KUALA LUMPUR, Nov 4 – SHOULD the Transport Ministry approve the 30 per cent bus fare hike proposed by public transport providers and supported by the Land Public Transport Commission (SPAD), then, passengers would be considerably out of pocket. If one’s current bus fare is RM1 (a paltry sum almost non-existent these days), with the approval the fare rises to RM1.30.
When one is a commuter, in a single day one would be paying an extra 60 sen. For a five-day work week that totals RM3. In a month this will amount to roughly RM12. It may not seem much, but, to those living on a minimum wage of RM900 a month (those who most dependent on the bus service) this is a sizeable portion of their monthly income. And, when the journey is long, the increase in money terms can be considerable.
What is the point of promises to exempt the cost of public transportation from the Goods and Services Tax when the proposed fare hike is way over the GST’s six per cent? Furthermore, the GST will impact on the cost of taking a taxi because taxi rentals are subject to it. Between the application for a fare increase of between 30 and 40 per cent and the tax burden, the consumer with few alternatives is a captive.
Those with alternatives, meaning, a car, will again clog the roads and increase the country’s carbon footprint, and, of course, contribute to global warming. When public transport is put beyond the means of those most needing it, then the outcome is obvious and negative to the nation’s wellbeing. Even when taking into consideration operating costs that must, under the recent inflationary pressures, have increased, the fact remains that 30 per cent is a huge jump that pockets already shallow must bear on top of the bad service they are subject to on a daily basis.
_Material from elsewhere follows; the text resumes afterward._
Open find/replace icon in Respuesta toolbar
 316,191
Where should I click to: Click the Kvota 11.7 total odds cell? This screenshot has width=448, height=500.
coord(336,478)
Buses are notorious for their irregularity, adding unnecessary hours to journeys which are normally ones that take a passenger to and from work. The resultant stress translates into heavier demands on a healthcare that, no matter how good it has become in recent years, is unnecessarily stretched to the limits. That it adds to inefficiencies affecting the economy cannot be understated.
Why, then, should one industry be singled out for mollycoddling? Taxis are no better. Although it is illegal, they turn down inconvenient fares all the time. And because this is rampant, a negotiated fare instead of metered fare becomes the norm, especially during peak hours. SPAD’s function is to protect the interests of consumers: to ensure safety standards, efficiency and affordability.
Arbitrary fare rises are illegal because of this. But, when it positions itself as the champion of public transport operators, empathetic to their grouses even while failing to demand the necessary operating standards from them, something is amiss. SPAD’s duty to the public is obviously not the priority it should be.